# Data for this task
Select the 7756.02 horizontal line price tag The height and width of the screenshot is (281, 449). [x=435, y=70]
--
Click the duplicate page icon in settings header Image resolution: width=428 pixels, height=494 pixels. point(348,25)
==
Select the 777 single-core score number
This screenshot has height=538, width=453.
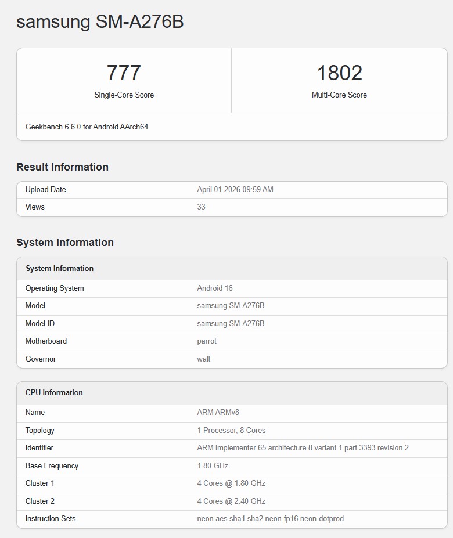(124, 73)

# Prompt
Reproduce every line from the entries that holds the word "Select".

# Solution to this problem
Select the 7756.02 horizontal line price tag The height and width of the screenshot is (281, 449). [x=435, y=70]
Select the 777 single-core score number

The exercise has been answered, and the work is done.